• 正文:
PCODEMIX_NODE DrawCodeMixFlow(CONST LPBYTE pMem, CONST LPBYTE pStore, PTHUNKCODE_CONFIGURE pThunkConfigure, PCODEMIX_CONFIGURE pCodeMixConfigure, PJUNKCODE_BASE pJunkCodeBase)
{
CxPeDiy PeDiy;
DWORD dwImageBase = PeDiy.GetNtHeader(pMem)->OptionalHeader.ImageBase;
// 生成流程图
LPBYTE pCodeMixFileStart = pMem + PeDiy.Rva2Raw(pMem, (DWORD)(pCodeMixConfigure->dwStartAddress - dwImageBase));
PCODE_FLOW pCodeFlow = DrawCodeFlow(pMem, pCodeMixFileStart, pCodeMixConfigure->dwSize);
if (pCodeFlow == NULL)
return NULL;
PCODE_FLOW_NODE pCurrNode = pCodeFlow->pCodeFlow;
LPBYTE pCurrStore = pStore;
DWORD dwRemainSize = pCodeMixConfigure->dwSpaceSize;

PCODEMIX_NODE pCodeMixHeader = NULL, *pCurrCodeMixNode = &pCodeMixHeader;

while ((pCurrNode != NULL) && (dwRemainSize >= 0x05))//剩余字节至少要等于一个JMP指令的字节
{
// 计算是否这个跳转可以Mix
BOOL bCanMix = FALSE;
if (pCurrNode->dwBits == Jmp_Bit_16)
{
// 计算
DWORD dwStoreMemoryAddress = dwImageBase + PeDiy.Raw2Rva(pMem, (DWORD)(pCurrStore - pMem));//储存空间的内存地址
DWORD dwDifference = dwStoreMemoryAddress - pCurrNode->dwMemoryAddress;
if (dwDifference <= 0xFFFF) bCanMix = TRUE;
if (bCanMix == TRUE)
{
// 查看生成率是否进行MIX
if (RandomRoll(pCodeMixConfigure->RandomArray) == TRUE)

• 练习任务:
1. 请将正文中从“PCODEMIX_NODE pCodeMixHeader = NULL, *pCurrCodeMixNode”到“(pCurrNode->dwBits == Jmp_Bit_16)”的这一段原样抄写出来。
2. 接着正文中 DrawCodeMixFlow 函数的代码最后一行往下续写。
其后的各行是另外的材料，与正文无关。

• 记录数据:
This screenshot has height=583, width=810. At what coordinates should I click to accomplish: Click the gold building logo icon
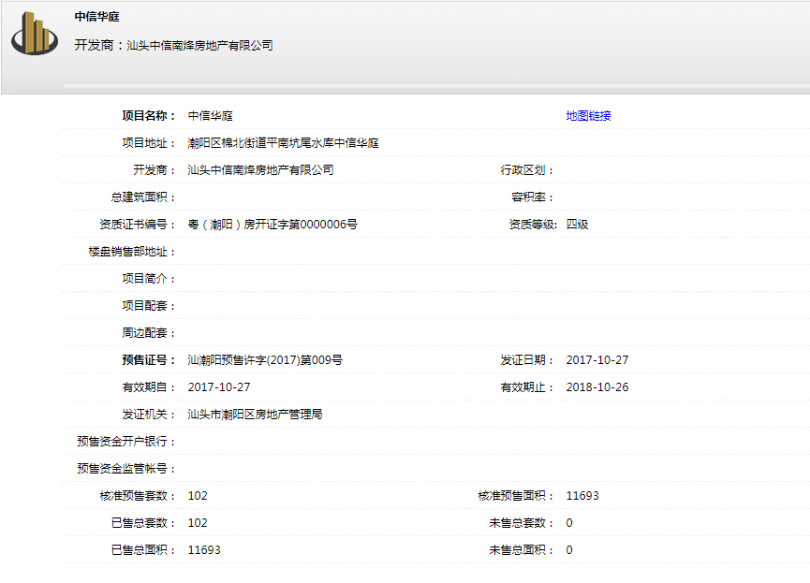tap(35, 35)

• 练习答案:
1.
PCODEMIX_NODE pCodeMixHeader = NULL, *pCurrCodeMixNode = &pCodeMixHeader;

while ((pCurrNode != NULL) && (dwRemainSize >= 0x05))//剩余字节至少要等于一个JMP指令的字节
{
// 计算是否这个跳转可以Mix
BOOL bCanMix = FALSE;
if (pCurrNode->dwBits == Jmp_Bit_16)

2.
{
// 分配内存
*pCurrCodeMixNode = new CODEMIX_NODE;
if ((*pCurrCodeMixNode) == NULL);//出错
ZeroMemory((*pCurrCodeMixNode), sizeof(CODEMIX_NODE));
(*pCurrCodeMixNode)->dwBits = Jmp_Bit_16;
(*pCurrCodeMixNode)->dwOrigGotoMemoryAddress = pCurrNode->dwGotoMemoryAddress;
(*pCurrCodeMixNode)->pOrigGotoFileAddress = pCurrNode->pGotoFileAddress;
(*pCurrCodeMixNode)->dwMemoryAddress = pCurrNode->dwMemoryAddress;
(*pCurrCodeMixNode)->pFileAddress = pCurrNode->pFileAddress;
(*pCurrCodeMixNode)->pGotoFileAddress = pCurrStore;
(*pCurrCodeMixNode)->dwGotoMemoryAddress = dwImageBase + PeDiy.Raw2Rva(pMem, (DWORD)(pCurrStore - pMem));;
// 计算偏移,跳转地址 - 原地址 - 指令长度
(*pCurrCodeMixNode)->wOffset = (WORD)((*pCurrCodeMixNode)->dwGotoMemoryAddress - (*pCurrCodeMixNode)->dwMemoryAddress - pCurrNode->dwInsLen);
// 重新设置偏移
*(WORD *)(pCurrNode->pFileAddress + pCurrNode->dwInsLen - 0x02) = (*pCurrCodeMixNode)->wOffset;
// 由花指令生成器生成一块花指令,由花指令最大长度 + JMP指令长度(5)
DWORD dwThunkCodeSize = 0, dwThunkCodeBufSize = pThunkConfigure->dwMaxSize + 0x05;
LPBYTE pThunkCode = new BYTE [dwThunkCodeBufSize];
if (pThunkCode == NULL)
{
delete (*pCurrCodeMixNode);
(*pCurrCodeMixNode) = NULL;
break;
}
ZeroMemory(pThunkCode, dwThunkCodeBufSize);

// 检查花指令形成的最小长度与剩余空间长度
if (pThunkConfigure->dwMinSize < dwRemainSize)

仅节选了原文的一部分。